Records supplied:

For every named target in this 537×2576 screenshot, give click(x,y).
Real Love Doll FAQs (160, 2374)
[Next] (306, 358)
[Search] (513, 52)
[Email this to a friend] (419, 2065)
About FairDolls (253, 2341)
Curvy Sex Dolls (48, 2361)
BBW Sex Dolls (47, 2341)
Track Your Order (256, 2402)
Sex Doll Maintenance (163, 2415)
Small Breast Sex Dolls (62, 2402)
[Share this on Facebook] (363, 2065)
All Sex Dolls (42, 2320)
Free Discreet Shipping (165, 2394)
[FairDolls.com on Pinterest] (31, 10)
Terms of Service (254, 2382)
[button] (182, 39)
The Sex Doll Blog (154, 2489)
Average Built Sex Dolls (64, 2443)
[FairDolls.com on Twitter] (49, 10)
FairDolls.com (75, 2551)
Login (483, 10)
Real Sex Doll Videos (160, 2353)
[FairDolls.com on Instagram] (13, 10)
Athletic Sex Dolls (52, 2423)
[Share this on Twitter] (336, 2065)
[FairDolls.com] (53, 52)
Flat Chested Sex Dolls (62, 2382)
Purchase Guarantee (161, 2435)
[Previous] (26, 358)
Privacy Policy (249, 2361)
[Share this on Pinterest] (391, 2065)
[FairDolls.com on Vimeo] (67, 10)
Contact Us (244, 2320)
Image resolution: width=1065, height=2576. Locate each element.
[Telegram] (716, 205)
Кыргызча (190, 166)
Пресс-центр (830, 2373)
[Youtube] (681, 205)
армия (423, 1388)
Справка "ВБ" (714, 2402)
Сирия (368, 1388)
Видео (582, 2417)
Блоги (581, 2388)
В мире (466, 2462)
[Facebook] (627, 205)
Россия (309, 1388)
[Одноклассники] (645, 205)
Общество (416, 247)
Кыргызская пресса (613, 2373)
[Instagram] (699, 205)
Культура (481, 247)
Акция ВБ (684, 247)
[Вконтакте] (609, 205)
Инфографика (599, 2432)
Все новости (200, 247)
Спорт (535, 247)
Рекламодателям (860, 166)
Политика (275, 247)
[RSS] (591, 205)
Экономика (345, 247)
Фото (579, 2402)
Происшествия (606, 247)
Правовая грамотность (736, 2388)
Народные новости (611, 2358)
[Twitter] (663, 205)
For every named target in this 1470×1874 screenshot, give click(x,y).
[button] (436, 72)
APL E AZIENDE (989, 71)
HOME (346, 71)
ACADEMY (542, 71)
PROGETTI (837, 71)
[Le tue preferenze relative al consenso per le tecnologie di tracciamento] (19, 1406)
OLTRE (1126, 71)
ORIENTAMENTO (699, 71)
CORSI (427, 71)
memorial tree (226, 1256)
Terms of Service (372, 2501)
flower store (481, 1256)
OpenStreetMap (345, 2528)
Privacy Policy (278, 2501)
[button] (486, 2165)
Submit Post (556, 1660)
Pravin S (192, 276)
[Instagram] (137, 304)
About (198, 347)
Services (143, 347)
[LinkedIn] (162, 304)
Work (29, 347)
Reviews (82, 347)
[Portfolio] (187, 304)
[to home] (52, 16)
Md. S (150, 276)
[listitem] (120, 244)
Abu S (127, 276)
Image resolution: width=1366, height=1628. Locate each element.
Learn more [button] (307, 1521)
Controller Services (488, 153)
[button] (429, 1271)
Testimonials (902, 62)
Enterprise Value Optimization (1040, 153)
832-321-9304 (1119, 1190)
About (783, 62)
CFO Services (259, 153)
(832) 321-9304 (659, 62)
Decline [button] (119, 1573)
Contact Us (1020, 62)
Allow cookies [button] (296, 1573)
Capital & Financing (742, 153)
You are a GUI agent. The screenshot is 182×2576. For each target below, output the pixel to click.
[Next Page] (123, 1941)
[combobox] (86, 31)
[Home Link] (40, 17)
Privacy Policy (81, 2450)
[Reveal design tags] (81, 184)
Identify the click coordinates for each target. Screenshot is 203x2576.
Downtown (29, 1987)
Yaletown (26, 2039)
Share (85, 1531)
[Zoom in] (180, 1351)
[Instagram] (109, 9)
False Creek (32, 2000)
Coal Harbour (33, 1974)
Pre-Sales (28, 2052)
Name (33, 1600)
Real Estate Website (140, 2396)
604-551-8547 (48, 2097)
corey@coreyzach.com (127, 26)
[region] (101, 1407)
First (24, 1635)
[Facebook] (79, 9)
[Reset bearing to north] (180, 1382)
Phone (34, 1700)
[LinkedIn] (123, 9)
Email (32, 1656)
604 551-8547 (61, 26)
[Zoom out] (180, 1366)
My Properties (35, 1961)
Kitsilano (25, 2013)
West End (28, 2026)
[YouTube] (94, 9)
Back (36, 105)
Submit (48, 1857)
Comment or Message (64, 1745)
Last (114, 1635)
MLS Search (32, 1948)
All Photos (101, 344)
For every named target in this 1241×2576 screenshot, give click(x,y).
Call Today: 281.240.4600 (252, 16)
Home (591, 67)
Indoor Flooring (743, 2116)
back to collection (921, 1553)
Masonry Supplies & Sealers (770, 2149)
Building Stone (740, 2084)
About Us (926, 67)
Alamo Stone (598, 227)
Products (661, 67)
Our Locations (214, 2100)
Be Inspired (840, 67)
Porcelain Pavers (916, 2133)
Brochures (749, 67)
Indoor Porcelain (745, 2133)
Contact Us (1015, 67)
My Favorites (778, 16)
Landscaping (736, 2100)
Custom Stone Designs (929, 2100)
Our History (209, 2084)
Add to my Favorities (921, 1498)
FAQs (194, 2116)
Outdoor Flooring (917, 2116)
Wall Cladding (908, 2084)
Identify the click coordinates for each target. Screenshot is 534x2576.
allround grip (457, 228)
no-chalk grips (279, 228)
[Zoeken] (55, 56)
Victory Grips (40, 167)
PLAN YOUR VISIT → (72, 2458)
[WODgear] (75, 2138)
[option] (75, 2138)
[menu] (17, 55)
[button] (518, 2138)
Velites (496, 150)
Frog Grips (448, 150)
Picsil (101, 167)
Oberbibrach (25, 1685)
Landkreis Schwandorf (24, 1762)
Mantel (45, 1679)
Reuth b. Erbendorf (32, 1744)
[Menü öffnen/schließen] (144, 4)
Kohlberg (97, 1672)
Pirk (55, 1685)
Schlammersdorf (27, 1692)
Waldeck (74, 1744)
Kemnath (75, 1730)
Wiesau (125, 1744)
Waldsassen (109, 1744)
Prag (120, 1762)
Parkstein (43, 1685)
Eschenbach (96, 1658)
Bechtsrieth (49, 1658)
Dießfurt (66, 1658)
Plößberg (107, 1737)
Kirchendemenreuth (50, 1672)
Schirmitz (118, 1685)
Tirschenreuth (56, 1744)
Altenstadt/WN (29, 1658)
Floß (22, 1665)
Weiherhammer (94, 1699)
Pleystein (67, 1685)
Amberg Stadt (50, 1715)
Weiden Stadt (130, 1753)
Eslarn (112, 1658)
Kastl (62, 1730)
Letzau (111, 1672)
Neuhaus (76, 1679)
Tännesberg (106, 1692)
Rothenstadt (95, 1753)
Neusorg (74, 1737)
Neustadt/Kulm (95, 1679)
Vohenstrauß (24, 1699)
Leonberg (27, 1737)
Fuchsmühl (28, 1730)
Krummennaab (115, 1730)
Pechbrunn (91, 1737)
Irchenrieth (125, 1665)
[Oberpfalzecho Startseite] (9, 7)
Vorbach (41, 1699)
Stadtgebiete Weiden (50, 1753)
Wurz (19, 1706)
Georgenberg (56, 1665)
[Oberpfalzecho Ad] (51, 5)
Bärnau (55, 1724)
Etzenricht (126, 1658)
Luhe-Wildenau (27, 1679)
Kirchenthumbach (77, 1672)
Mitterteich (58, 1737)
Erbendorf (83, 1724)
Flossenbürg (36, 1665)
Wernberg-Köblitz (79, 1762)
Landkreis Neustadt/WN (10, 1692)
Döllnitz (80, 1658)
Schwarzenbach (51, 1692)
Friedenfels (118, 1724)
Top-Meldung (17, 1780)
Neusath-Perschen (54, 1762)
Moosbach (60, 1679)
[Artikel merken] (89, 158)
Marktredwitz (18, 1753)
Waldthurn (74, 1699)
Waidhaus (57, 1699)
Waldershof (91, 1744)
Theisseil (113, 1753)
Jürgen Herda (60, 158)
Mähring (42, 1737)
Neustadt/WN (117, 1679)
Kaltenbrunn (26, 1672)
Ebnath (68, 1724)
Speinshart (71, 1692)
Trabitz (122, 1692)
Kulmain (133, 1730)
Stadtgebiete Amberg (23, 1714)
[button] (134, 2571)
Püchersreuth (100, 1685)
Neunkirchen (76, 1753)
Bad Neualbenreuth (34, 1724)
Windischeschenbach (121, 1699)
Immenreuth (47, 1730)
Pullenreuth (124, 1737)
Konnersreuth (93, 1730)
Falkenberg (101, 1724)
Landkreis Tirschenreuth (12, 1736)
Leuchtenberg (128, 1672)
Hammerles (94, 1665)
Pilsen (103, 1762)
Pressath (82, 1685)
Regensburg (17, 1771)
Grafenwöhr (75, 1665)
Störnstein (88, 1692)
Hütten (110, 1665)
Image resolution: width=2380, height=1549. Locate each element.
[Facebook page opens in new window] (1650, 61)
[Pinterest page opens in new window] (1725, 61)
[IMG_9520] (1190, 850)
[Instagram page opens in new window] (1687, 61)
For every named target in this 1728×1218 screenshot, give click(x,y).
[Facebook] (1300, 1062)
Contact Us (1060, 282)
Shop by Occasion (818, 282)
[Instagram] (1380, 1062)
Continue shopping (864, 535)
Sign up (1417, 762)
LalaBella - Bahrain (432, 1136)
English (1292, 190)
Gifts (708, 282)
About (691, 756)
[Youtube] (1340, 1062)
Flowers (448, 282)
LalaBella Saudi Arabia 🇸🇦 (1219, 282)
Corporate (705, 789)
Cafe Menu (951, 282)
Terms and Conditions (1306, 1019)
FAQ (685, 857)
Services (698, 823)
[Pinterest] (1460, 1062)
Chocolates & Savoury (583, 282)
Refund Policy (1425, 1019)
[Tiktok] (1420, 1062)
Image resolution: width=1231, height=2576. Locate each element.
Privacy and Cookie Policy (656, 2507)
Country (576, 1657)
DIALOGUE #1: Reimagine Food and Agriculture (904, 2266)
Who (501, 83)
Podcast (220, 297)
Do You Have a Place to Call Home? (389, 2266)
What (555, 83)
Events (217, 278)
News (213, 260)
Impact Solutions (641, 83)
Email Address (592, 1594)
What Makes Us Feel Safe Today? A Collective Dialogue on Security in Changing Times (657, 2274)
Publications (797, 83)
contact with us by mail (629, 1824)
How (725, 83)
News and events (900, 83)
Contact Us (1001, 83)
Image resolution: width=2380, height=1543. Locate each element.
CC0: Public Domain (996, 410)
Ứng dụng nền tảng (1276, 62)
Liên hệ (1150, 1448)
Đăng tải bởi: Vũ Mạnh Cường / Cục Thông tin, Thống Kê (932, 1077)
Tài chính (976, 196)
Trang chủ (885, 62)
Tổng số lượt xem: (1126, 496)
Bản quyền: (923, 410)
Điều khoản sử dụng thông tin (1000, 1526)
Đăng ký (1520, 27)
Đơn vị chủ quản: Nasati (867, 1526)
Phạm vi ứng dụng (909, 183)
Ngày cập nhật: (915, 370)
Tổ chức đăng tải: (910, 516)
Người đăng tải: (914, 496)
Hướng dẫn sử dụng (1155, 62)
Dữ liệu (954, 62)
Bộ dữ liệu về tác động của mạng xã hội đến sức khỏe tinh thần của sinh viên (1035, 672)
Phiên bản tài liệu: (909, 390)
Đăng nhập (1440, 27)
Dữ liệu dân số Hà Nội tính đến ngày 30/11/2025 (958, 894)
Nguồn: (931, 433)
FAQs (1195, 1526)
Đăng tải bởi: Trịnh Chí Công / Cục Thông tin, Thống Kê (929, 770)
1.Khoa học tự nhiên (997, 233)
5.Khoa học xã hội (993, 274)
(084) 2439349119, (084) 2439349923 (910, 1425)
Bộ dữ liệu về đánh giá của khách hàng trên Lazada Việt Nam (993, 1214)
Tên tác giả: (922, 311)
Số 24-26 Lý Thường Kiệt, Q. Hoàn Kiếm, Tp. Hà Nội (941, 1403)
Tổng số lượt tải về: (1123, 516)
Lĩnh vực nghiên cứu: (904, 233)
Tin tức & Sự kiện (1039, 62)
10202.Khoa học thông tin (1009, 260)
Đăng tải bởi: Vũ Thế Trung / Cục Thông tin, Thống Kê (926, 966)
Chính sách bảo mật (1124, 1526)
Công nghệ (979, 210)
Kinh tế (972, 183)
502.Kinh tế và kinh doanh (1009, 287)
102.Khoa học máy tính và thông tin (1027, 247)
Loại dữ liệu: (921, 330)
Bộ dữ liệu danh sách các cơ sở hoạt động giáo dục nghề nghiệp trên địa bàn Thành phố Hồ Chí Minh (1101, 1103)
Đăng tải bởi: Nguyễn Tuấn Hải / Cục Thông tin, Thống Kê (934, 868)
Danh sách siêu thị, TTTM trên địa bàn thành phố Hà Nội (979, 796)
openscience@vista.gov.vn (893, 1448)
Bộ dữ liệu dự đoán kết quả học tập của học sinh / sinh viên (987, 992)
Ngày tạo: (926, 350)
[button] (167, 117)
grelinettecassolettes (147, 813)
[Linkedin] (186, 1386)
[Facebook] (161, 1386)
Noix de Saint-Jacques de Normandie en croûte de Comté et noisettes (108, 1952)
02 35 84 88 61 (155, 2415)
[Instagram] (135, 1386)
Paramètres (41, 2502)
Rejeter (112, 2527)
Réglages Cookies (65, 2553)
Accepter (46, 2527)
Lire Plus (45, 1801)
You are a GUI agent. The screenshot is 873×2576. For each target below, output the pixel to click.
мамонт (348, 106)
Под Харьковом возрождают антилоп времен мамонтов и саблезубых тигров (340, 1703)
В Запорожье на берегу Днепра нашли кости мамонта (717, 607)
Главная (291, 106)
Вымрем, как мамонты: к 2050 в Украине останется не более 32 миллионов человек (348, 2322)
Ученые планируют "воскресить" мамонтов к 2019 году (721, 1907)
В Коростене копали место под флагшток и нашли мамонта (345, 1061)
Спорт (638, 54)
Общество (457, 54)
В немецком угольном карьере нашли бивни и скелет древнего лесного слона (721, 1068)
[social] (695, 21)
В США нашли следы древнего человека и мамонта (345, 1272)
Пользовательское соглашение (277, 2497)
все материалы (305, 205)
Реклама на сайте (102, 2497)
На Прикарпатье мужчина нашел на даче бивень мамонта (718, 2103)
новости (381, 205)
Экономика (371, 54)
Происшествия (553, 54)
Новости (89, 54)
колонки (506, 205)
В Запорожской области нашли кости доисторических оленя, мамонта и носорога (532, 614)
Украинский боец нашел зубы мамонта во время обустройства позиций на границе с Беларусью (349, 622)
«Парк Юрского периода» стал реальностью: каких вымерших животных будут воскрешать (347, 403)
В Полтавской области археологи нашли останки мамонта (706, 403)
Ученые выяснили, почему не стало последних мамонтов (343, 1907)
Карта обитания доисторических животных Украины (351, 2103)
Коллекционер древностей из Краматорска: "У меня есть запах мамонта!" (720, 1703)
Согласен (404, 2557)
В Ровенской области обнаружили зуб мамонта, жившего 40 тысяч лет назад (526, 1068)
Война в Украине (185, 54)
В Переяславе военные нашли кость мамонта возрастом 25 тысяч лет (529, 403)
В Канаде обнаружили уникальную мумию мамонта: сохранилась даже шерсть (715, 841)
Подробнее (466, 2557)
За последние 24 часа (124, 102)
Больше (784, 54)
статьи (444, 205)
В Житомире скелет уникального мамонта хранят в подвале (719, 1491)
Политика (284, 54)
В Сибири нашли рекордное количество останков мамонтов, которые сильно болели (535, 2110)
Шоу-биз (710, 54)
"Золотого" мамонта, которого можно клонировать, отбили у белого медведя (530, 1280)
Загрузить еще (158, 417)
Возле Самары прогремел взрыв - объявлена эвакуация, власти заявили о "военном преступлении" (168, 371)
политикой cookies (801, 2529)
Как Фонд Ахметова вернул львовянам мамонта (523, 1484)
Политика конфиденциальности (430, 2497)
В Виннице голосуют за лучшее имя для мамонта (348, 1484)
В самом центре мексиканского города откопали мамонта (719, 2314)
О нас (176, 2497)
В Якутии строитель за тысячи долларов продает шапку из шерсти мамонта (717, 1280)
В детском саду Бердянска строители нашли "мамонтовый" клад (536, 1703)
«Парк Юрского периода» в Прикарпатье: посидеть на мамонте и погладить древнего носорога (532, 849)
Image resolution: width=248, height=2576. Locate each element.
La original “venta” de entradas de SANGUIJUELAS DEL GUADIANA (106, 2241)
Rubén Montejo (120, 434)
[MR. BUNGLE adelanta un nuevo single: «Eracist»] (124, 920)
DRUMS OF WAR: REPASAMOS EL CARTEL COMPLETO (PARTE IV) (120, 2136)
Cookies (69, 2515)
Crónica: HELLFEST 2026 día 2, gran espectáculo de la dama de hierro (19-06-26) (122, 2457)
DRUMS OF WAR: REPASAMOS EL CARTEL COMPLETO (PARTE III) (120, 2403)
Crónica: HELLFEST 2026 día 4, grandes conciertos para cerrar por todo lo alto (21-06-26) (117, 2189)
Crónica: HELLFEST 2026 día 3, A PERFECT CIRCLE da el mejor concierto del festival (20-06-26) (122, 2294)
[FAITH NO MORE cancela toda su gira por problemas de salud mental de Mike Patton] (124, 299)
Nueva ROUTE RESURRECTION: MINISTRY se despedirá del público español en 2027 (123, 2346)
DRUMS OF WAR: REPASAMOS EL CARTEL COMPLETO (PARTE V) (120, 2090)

Description of the task:
Starting at the first line of the records above, please copy each line exactly until you reach the line containing "Login (483, 10)". Include that line and stop there.

Exercise answer:
For every named target in this 537×2576 screenshot, give click(x,y).
Real Love Doll FAQs (160, 2374)
[Next] (306, 358)
[Search] (513, 52)
[Email this to a friend] (419, 2065)
About FairDolls (253, 2341)
Curvy Sex Dolls (48, 2361)
BBW Sex Dolls (47, 2341)
Track Your Order (256, 2402)
Sex Doll Maintenance (163, 2415)
Small Breast Sex Dolls (62, 2402)
[Share this on Facebook] (363, 2065)
All Sex Dolls (42, 2320)
Free Discreet Shipping (165, 2394)
[FairDolls.com on Pinterest] (31, 10)
Terms of Service (254, 2382)
[button] (182, 39)
The Sex Doll Blog (154, 2489)
Average Built Sex Dolls (64, 2443)
[FairDolls.com on Twitter] (49, 10)
FairDolls.com (75, 2551)
Login (483, 10)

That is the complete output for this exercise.